4歳7か月の息子

息子のことを書く。

この前,産んだばかりだと思っていたが,気が付くと4歳7か月,保育所の年中組になっていた。そして,自分でできることもだんだんと増え,そして自分でやりたがり,しかしやりたくないことはやりたがらず,逃走。「まだ小さいんだから」と思ってしじゅうついて回っていたのが,今は少々目を離しても大丈夫と思えるようになった。目を離したらとんでもないいたずらをしているのが「うへー」という感じだが。

 

大学院時代の指導教員は発達心理学教育心理学がご専門で,発達心理学の研究に触れることは多かったし,自分自身非常勤講師の仕事で発達心理学の授業を担当した経験もあるが,心理学者だからといって上手な子育てができるとは限らない(している人もいるかもしれないが)。少なくとも私は我が子を育てる上で心理学的な知見を全く用いていないし,実は初語も何かわからなかった。気が付いたら立っていた。気が付いたら歩けるようになっていた。気が付いたら走れるようになっていた。

 

成長するにつれ,手はかからなくなったが,心をかけなければならない場面が増えた。活動量が増えた分,予想もつかないことをすることがある。

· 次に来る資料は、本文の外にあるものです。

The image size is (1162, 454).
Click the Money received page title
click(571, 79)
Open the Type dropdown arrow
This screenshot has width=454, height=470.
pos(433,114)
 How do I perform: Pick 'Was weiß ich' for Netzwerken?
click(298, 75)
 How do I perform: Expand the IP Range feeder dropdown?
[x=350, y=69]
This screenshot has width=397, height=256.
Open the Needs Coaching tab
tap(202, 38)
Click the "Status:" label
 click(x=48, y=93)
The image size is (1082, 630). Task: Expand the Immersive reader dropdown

私は「いい母であらねばならない」というプレッシャーがあって,もっと言えば「いい妻,いい人,いい研究者であらねばならない」とも思っていて,それがすごくしんどいのだが,恩師に「子ども自身が育つ力をもっている」との言葉をいただき,なるほどと思うと同時に,子ども自身の育つ力を大事にしようと思った。

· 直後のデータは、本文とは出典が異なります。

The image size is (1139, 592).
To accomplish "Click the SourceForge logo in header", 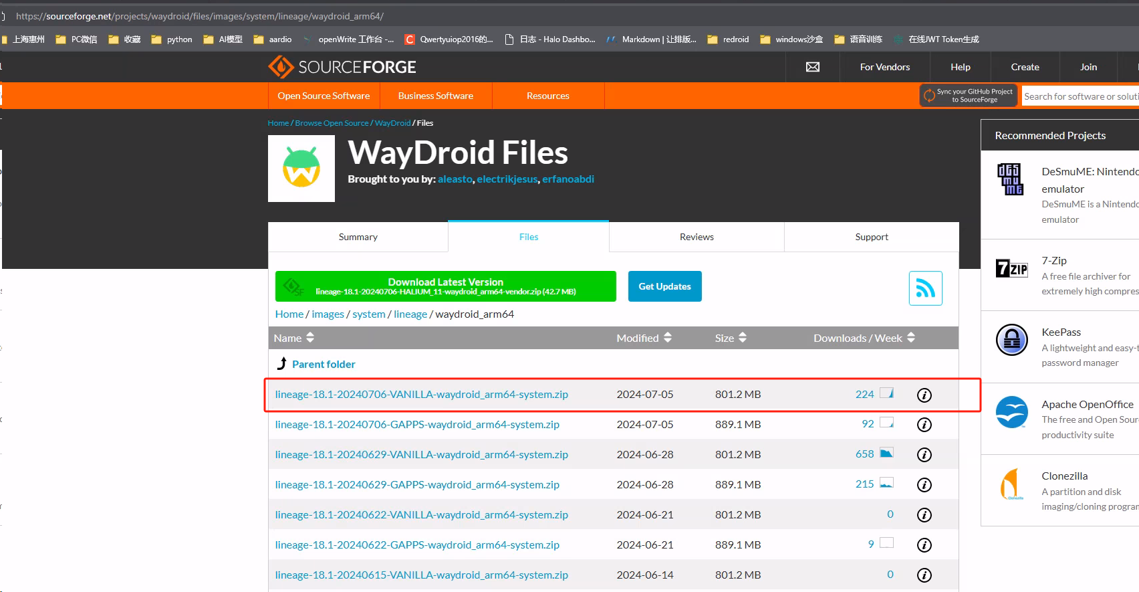I will [342, 67].
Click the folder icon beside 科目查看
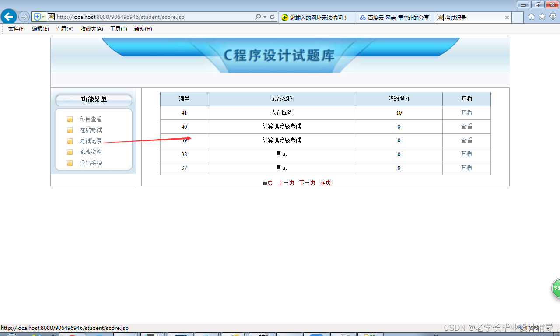The image size is (560, 336). tap(70, 119)
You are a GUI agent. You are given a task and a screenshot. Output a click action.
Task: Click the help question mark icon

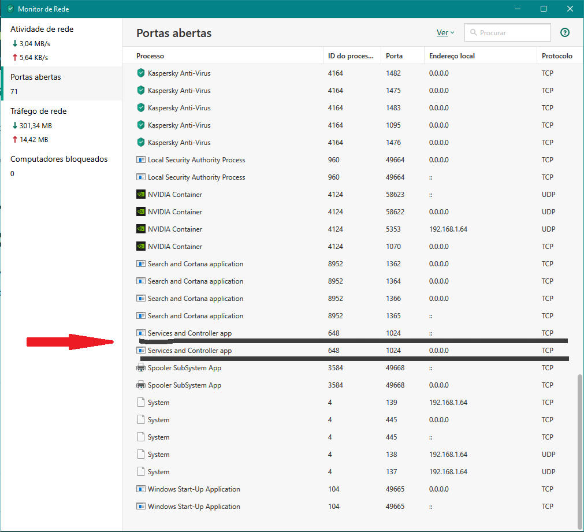(x=565, y=33)
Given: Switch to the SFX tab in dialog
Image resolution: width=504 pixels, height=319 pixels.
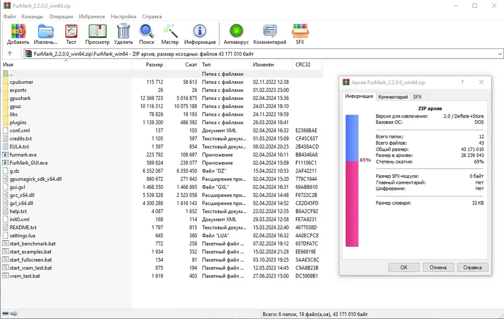Looking at the screenshot, I should pos(417,96).
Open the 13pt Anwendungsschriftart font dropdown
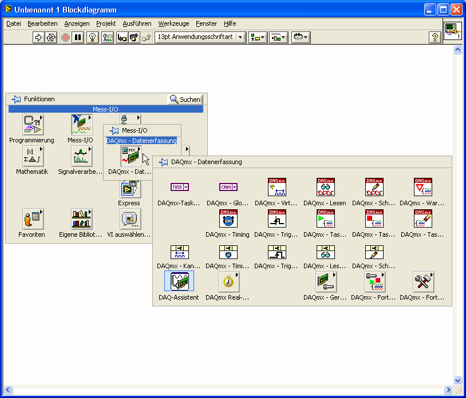This screenshot has width=466, height=398. 200,37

一緒に居る時間の長さや,してやれることで「いい母」であるかどうか決まるのではなくて,むしろ私はこういう私でしかいられないのだから,こういう子育てしかできないし,むしろ「してやらずに手を出さずに見守る」ことが息子のためだと思うことがわかった。

私自身は年中組から幼稚園に入ったので,年中組からの記憶は忘れていることもあるがところどころ覚えていて周りのこともわかっていて,つまりそれは,現在の息子もしっかり自分の気持ちを持っているし,過去のことは記憶に残っているし,周りのこともわかっているということだ。と考えると,この子のこの気持ちを大事にしたうえで,付き合いたいなと思う。

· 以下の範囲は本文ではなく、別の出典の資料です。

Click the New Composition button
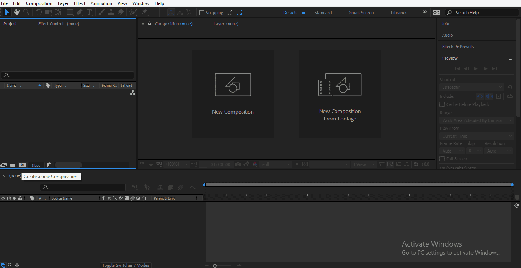The image size is (521, 268). coord(233,94)
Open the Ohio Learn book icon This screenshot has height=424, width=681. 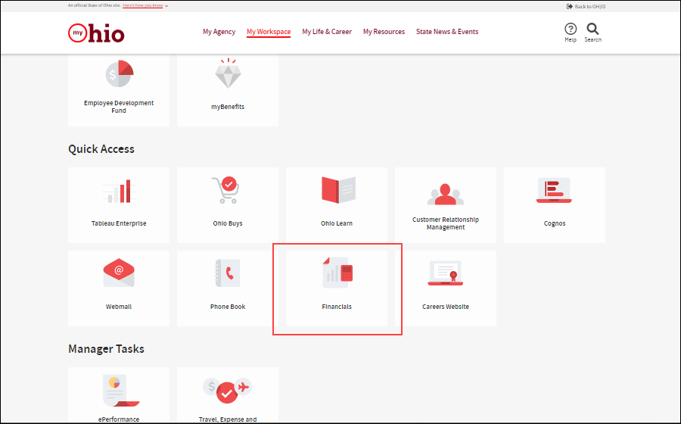tap(337, 191)
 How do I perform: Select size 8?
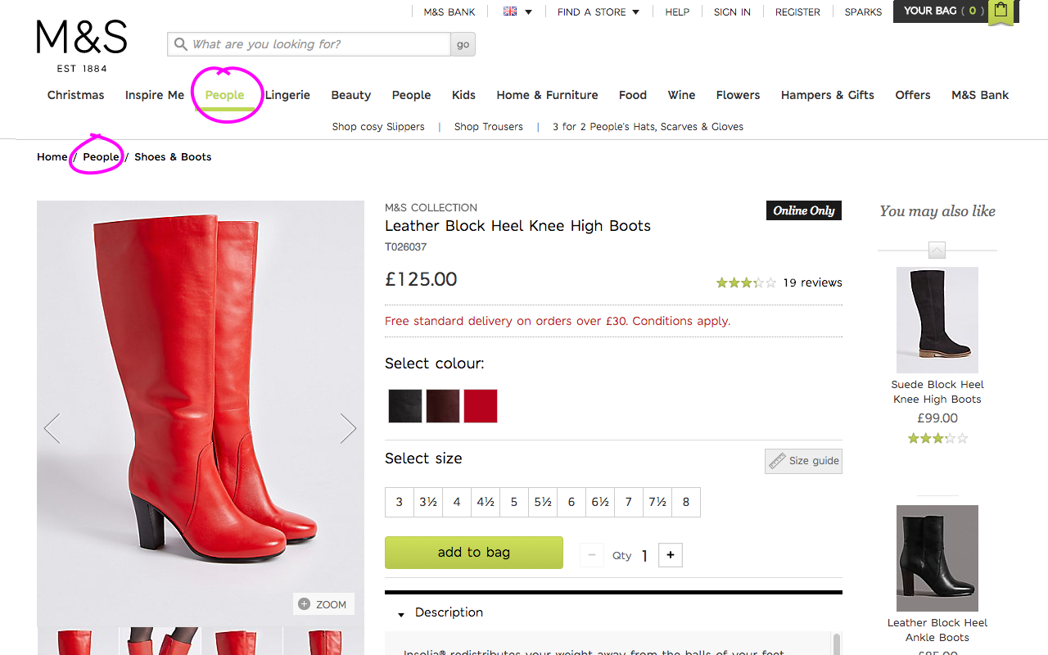pos(686,502)
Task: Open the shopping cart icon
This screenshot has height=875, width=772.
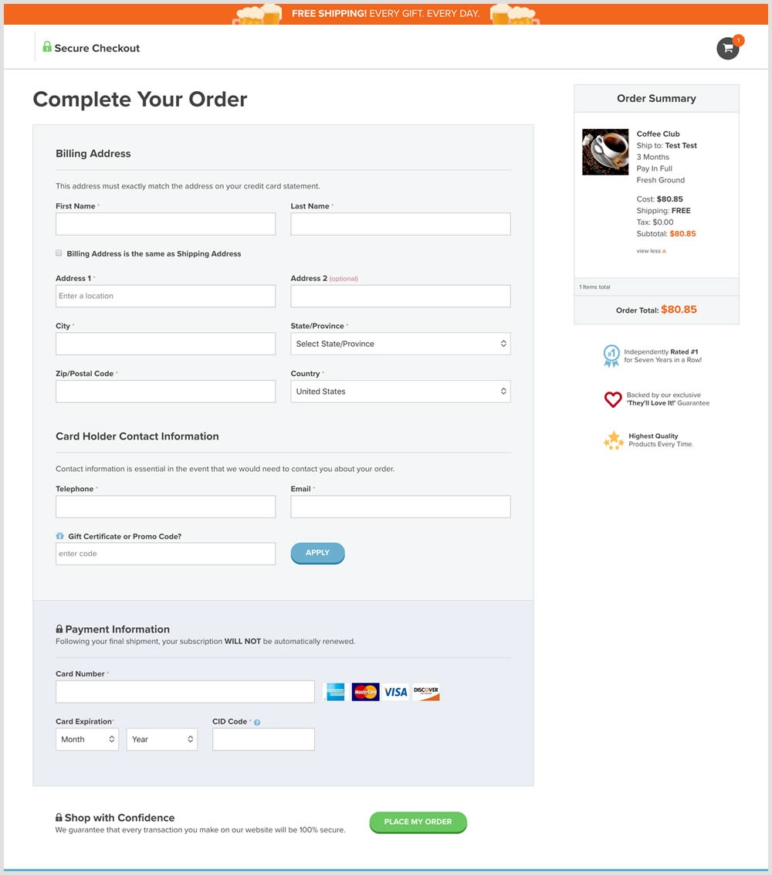Action: (727, 49)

あと,細かい場面で親として具体的にどうするかどう振る舞うか(例えば果物屋さんで売り物のスイカを握りしめて売り物にならなくしたとき親としてどうするか←実話です)は,そんなものにいちいちノウハウはないし,何が正しい対応で何が間違いかも一概に言えないが,親として1本「これは譲れない」というすじがあったら,そのすじがたとえ正しかろうが間違いであろうが別にいいのではないかと思う。

というか,子育てに正しいも間違いもないと思う。4歳半の子どもしか育てていないのに偉そうに言うなと思われそうだが,たとえ不登校やいじめやひきこもりなどの,世間でいうところの「問題行動」を起こしたとしても,いわゆる「ハイレベル」な学校にいけなかったとしても,それで「子育て間違った」ではないと思う。逆にいわゆる「問題行動」を起こさなかった,「ハイレベル」な学校に行ったとしてもそれで「子育て正しかった」でないと思う。

私のすじは,「自分の考えをしっかりもって,自分の思いを大事にし,自分から行動する人になってほしい」で,その次に「相手もその人なりにその人の考えをもってその人の思いを大事にしているということをわかる人になってほしい」かな,と思う。

その結果であれば,中学卒で相撲部屋に入ると言っても,よく話し合って思いを受け止めようと思う。

というか,私は息子をこういうふうにしたいとかこういうふうに育てたいとかいう気持ちはあまりなくて,生きていてくれたらそれで十分。小学校になったら,中学校になったら,ということを考えるより先に,そこまでまずは生かす,死なせないということしか考えていないかもしれない。